[Items on finding words and other things on a page]
----

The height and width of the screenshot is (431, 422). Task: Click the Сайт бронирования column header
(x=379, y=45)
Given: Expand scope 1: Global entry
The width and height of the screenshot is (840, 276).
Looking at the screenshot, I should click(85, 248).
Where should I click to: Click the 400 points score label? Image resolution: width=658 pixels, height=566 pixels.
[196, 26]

----

## OBJECTIVE
Copy out again, word for word, the lines starting at the one that contains "Where should I" and ending at the last line of the items.

## EXERCISE RESULT
Where should I click to: Click the 400 points score label? Image resolution: width=658 pixels, height=566 pixels.
[196, 26]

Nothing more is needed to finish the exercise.